O primeiro problema disso, já discutido por muitos, é a falsa pluralidade. Como se sabe, há logaritmos calculando o que nos mostrar ou não no face (assim como no google, aliás) e eles tendem a nos bombardear com aquilo que JÁ nos interessa ou com aquilo que é mais popular, reforçando o entrincheiramento de nossa convivência virtual em guetos ou reforçando a visibilidade daquilo que já é muito visível. Um texto bem interessante a respeito desse fenômeno geral -- em especial, sobre os perigos para a web que a mistura entre busca incessante por "popularidade"e logaritmos secretos de visibilidade em redes sociais pode acarretar  -- pode ser lido neste endereço aqui.

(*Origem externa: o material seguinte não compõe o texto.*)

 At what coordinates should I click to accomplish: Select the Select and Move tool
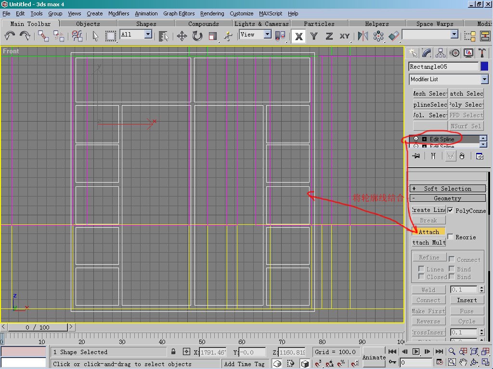182,36
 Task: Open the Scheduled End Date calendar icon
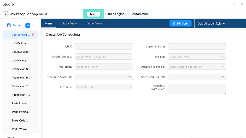tap(222, 77)
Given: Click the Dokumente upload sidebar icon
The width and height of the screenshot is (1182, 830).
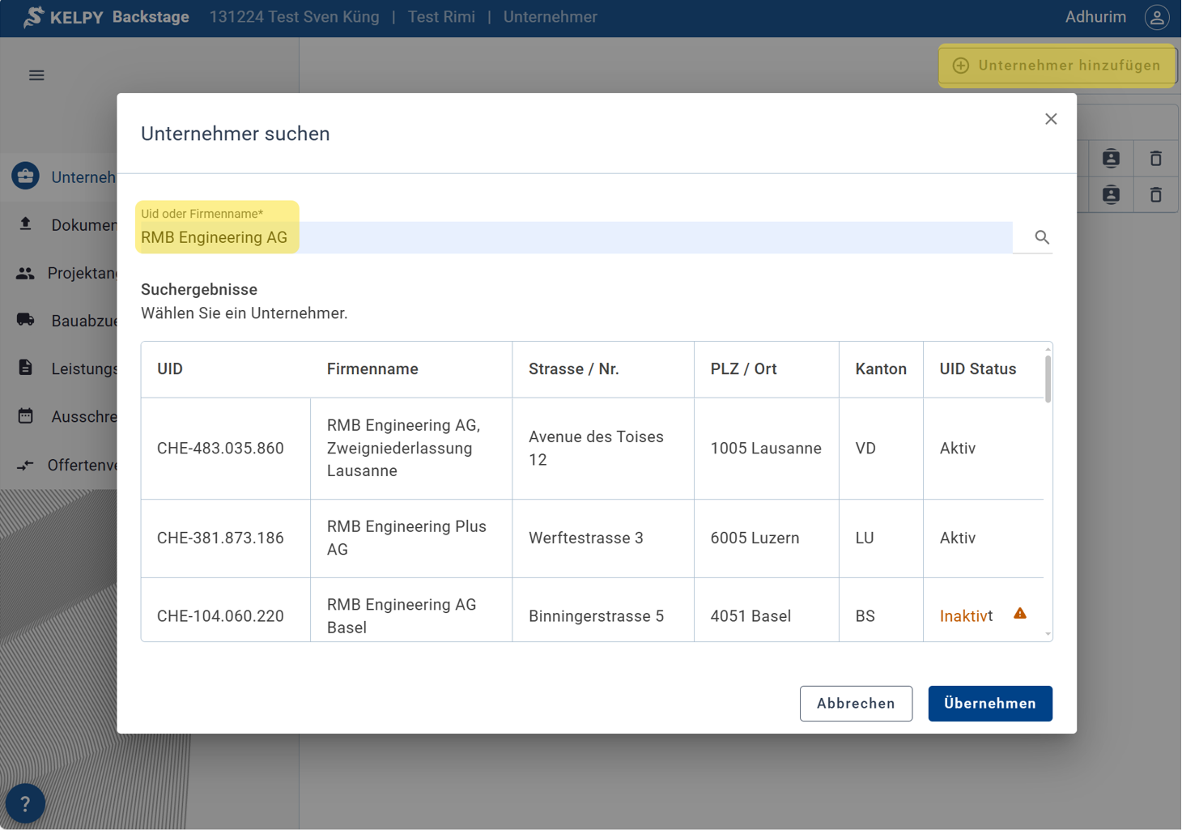Looking at the screenshot, I should 25,224.
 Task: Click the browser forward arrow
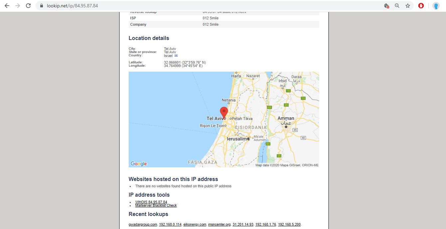click(18, 6)

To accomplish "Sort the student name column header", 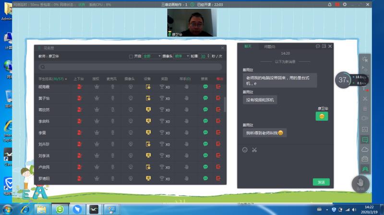I will 52,79.
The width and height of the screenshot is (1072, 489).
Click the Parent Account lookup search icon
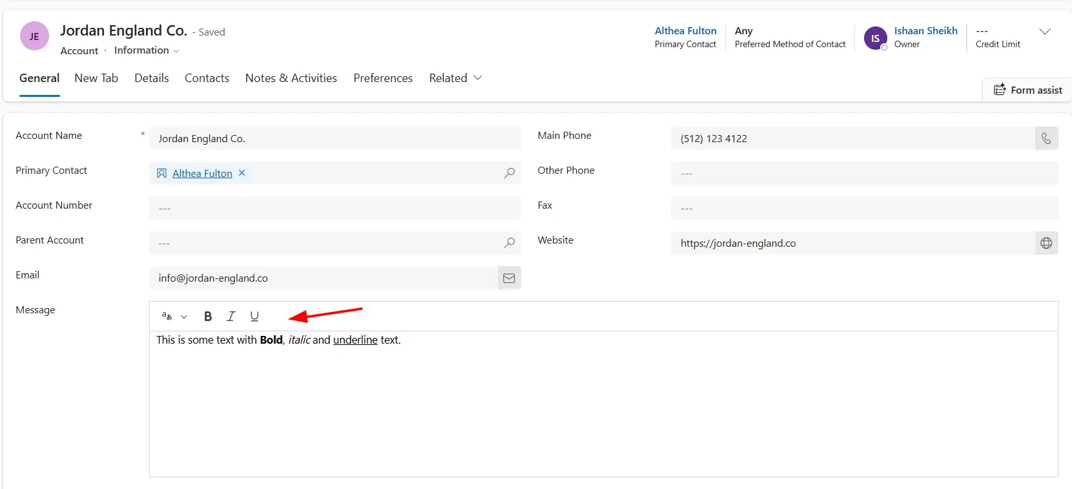510,243
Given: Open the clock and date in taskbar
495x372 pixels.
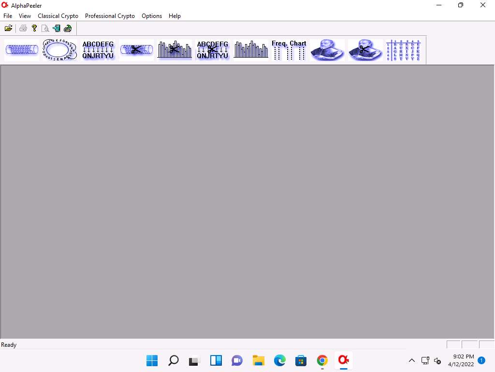Looking at the screenshot, I should pos(461,360).
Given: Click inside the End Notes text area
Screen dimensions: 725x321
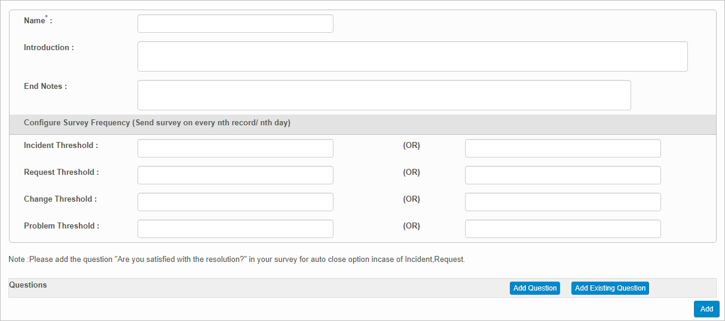Looking at the screenshot, I should tap(384, 95).
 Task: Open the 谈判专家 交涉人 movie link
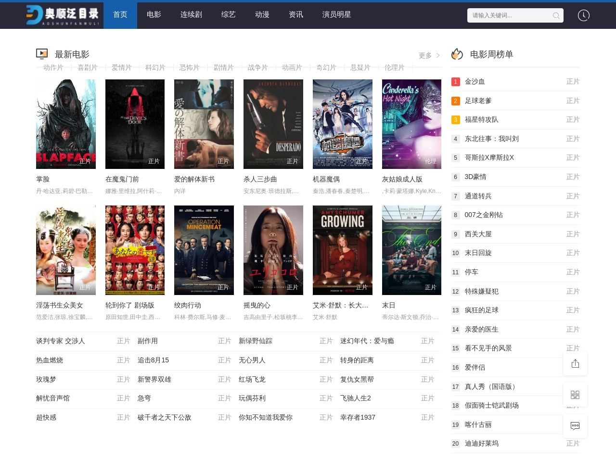click(61, 341)
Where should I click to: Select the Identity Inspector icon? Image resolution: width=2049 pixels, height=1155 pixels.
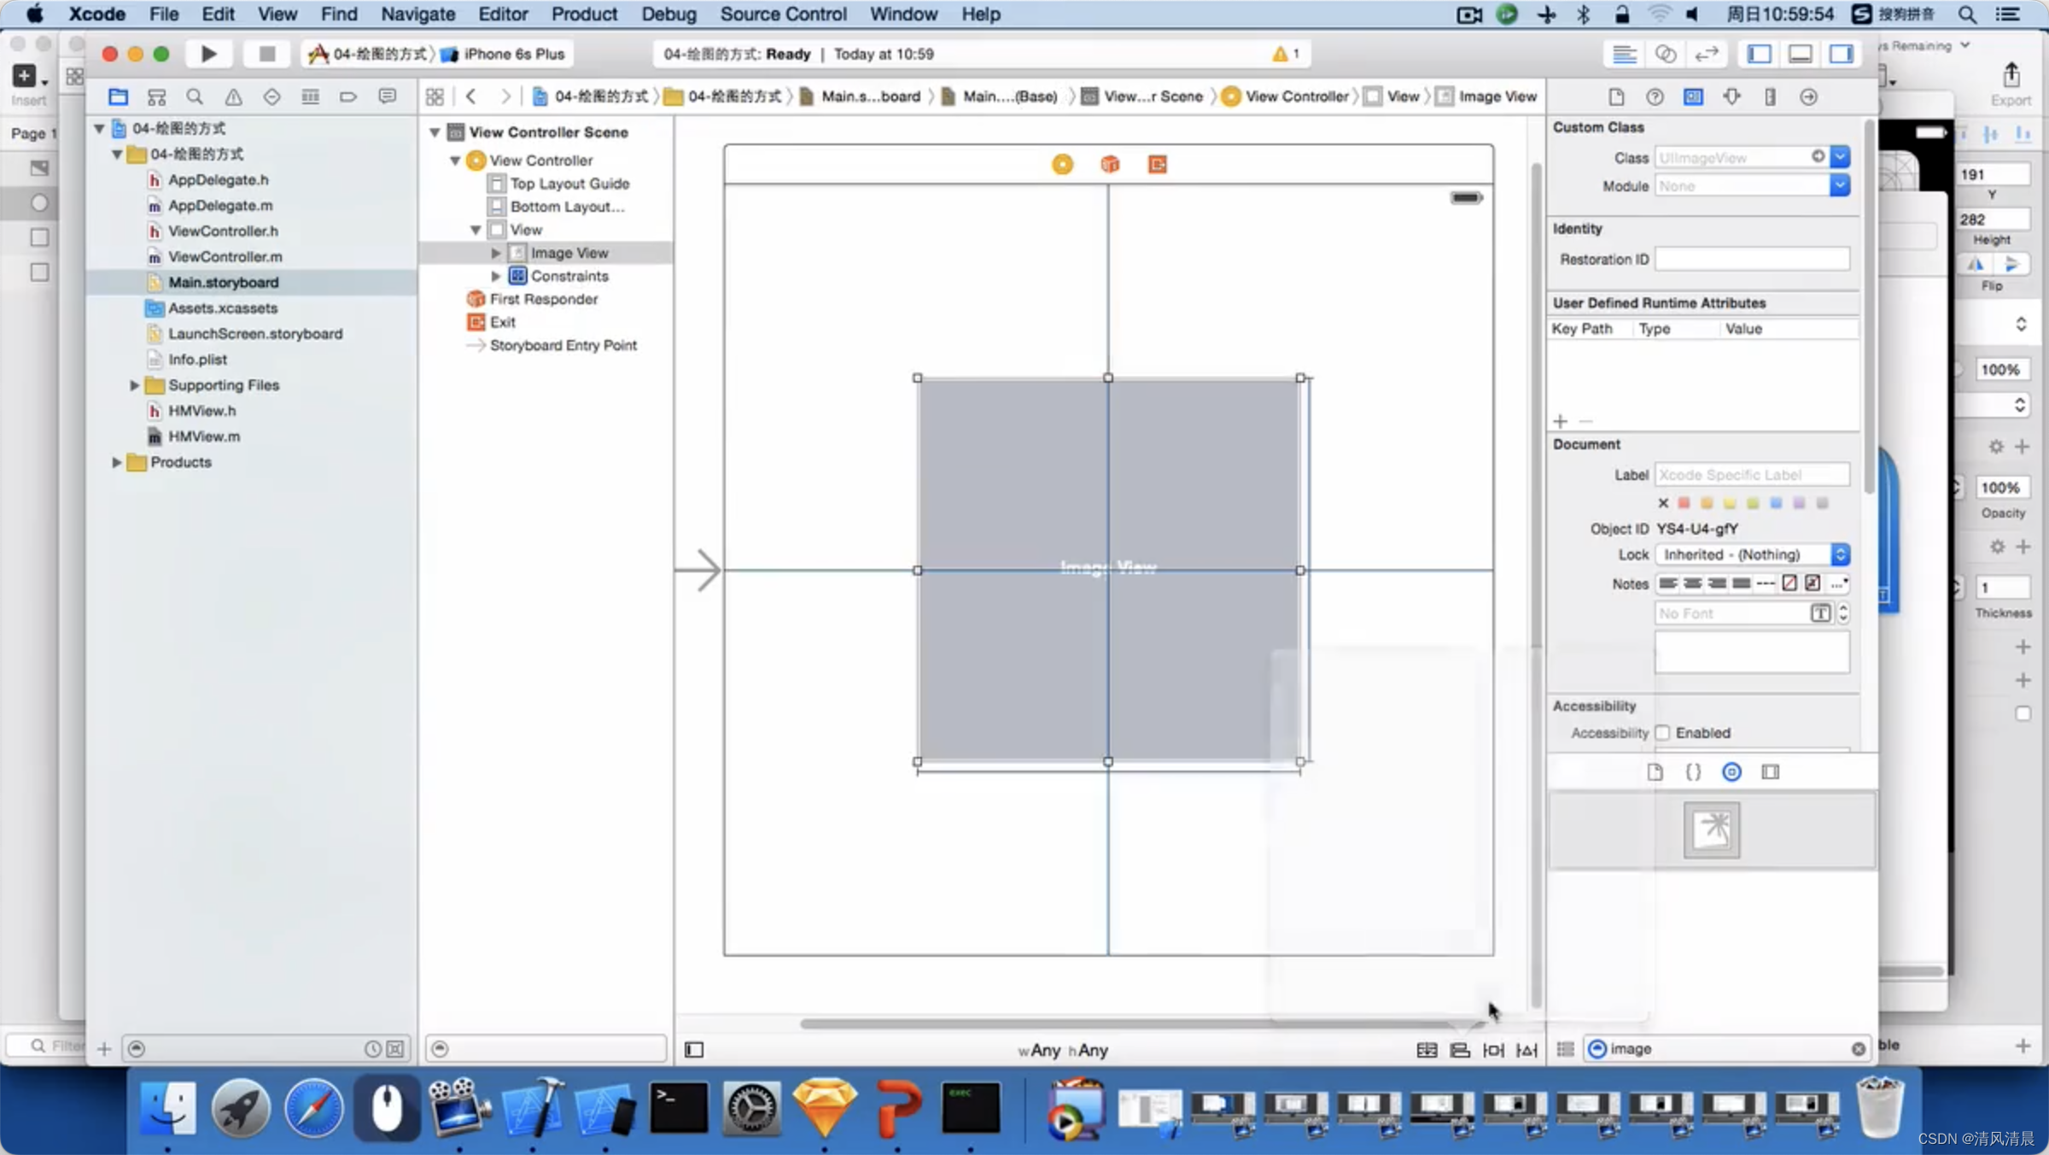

O segundo problema, bem incômodo, é o da memória. É difícil até encontrar nossas próprias informações e postagens na timeline, pois o Face funciona de maneira a "esconder" o velho. Não há como fazer uma simples procura no face, coisa básica que fazemos no Wilbor a todo tempo. O que coloca-se no face é muito menos "nosso", esse é o ponto. Quer dizer, nada que colocamos na internet está sob nosso controle no mesmo grau que um bem/documento material pode estar; mas há graus variados de autonomia e controle possível. Titio Mark nos fornece, pra citar o Vilém Flusser, um rascunho de "totalitarismo satisfatório": um playground fechado tão amplo em suas possibilidades que frequentemente esquecemos de seus limites.  Um processo, aliás, perigoso -- pois, imersos nesse sistema, tendemos inconscientemente a  formatar a nós mesmos para funcionar nesses limites.

Como uma Coletividade Borg, o Face continuadamente se expande e assimila heterogeneidade a si mesmo, mas ao mesmo tempo converte tudo à sua própria imagem e semelhança.

Faceborg.

Resistence is futile.


* * *


Bem, o que concluir disto? Eu concluo que é importante não desistir do formato, não abandonar a idéia de um blog mesmo que não se possa investir muito mais nela. Que viva. nem que seja mais como memória e arquivo organizado de informações públicas do que como fonte de novidade.

Não temos garantia nenhuma de que poder melhorar a frequência deste blog. Até porque 
1. não é como se o mundo estivesse pedindo
2. a idéia sempre foi permitir-se uma frequência baixa, não encarar isto como obrigação.
Mas é preciso investir ativamente aqui, mesmo que só de vez em quando. E isso temos como garantir: que Wilbor continue existindo. 
Um mocó mais nosso, apesar de tudo.

Aclamados pela autocrítica, continuaremos sem parte com o tinhoso, fazendo certas coisas com alguma frequência, sempre fazendo mais ou menos para fazer de vez em quando.